Leave the pictures out and write out exactly the lines from the top of the entries through the line containing "The height and".

-- Material to process follows --

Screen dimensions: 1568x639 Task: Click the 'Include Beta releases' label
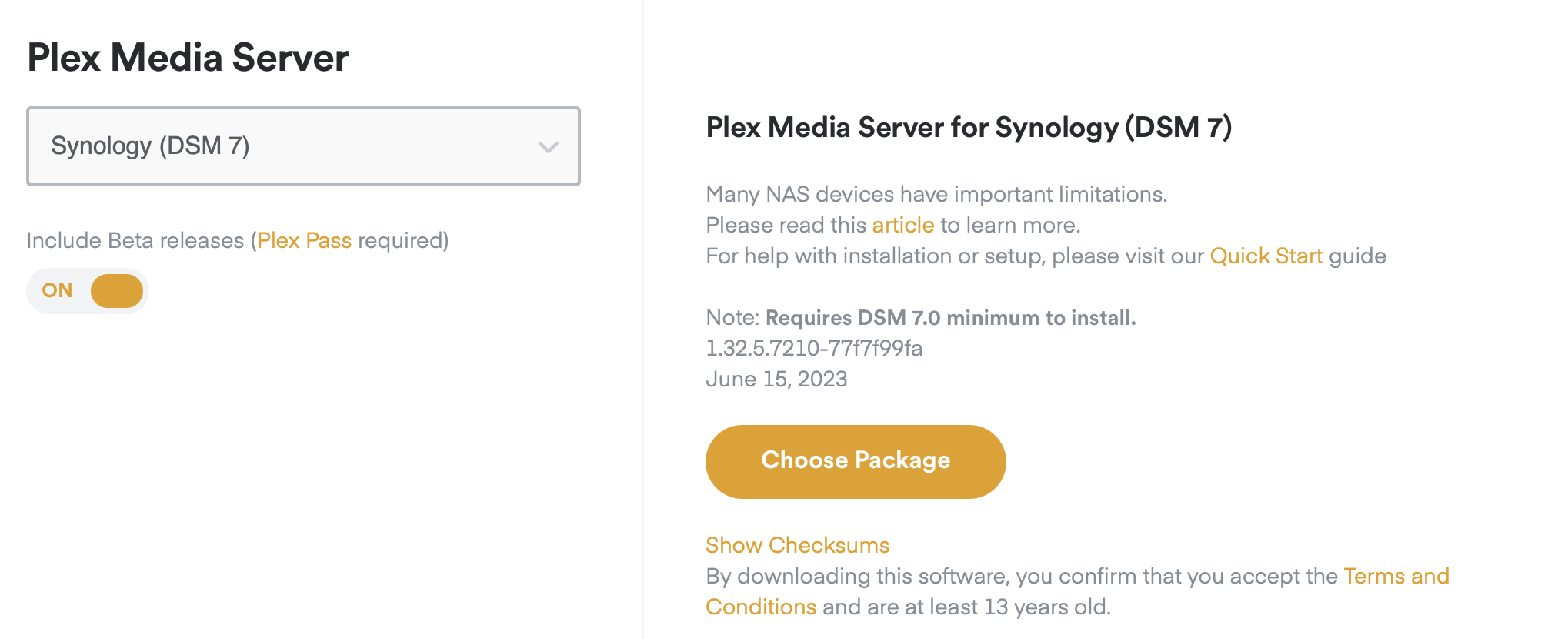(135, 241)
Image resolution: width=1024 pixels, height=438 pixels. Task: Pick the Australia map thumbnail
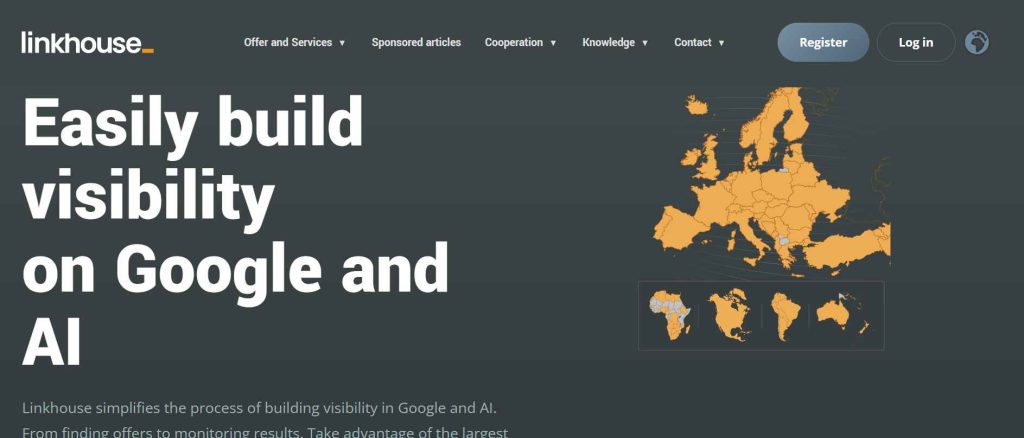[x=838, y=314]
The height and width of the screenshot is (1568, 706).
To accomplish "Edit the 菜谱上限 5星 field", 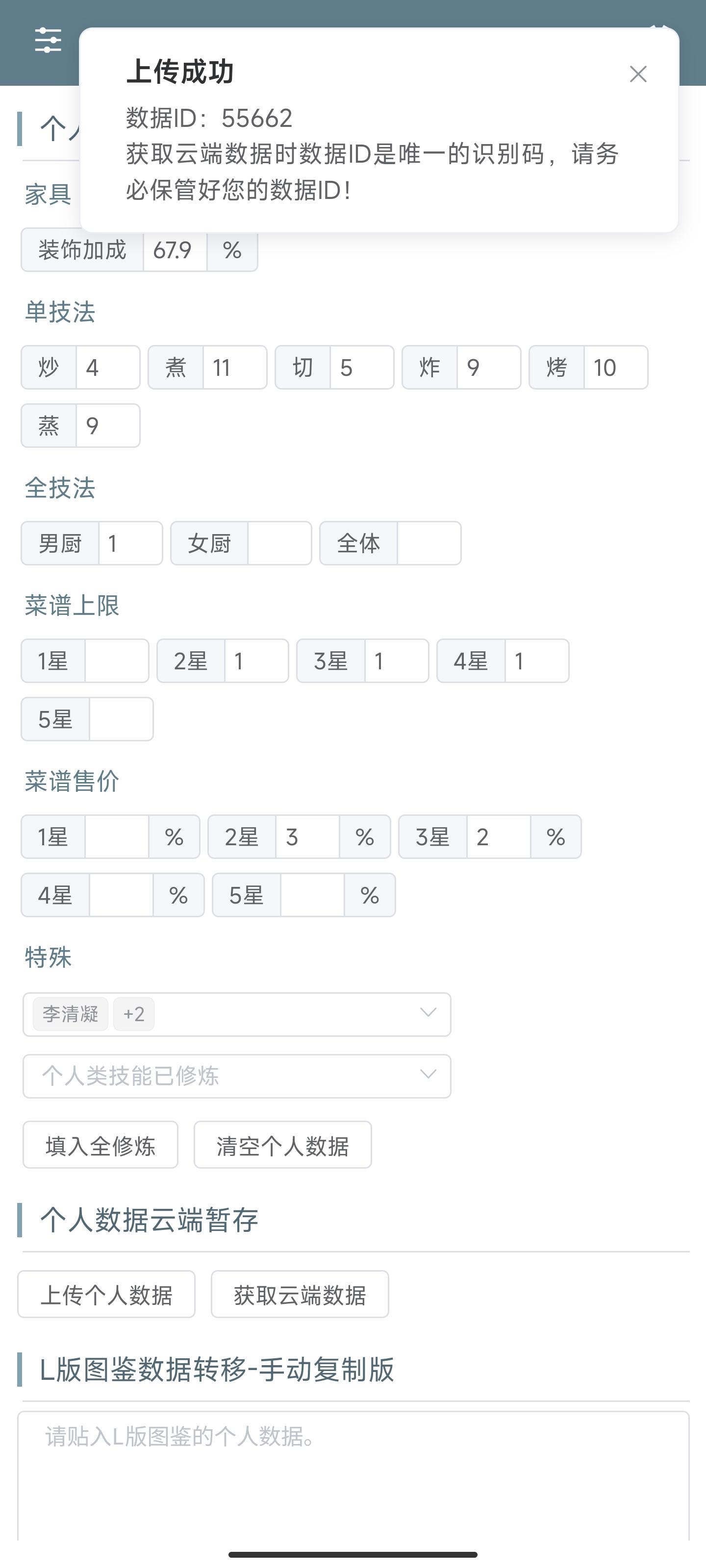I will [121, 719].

-- Material to process concluded --

Task answer.
Screen dimensions: 1568x639 Task: Click the 'Include Beta releases' label
(135, 241)
Image resolution: width=1024 pixels, height=438 pixels. Task: Pick the Australia map thumbnail
[x=838, y=314]
The height and width of the screenshot is (1568, 706).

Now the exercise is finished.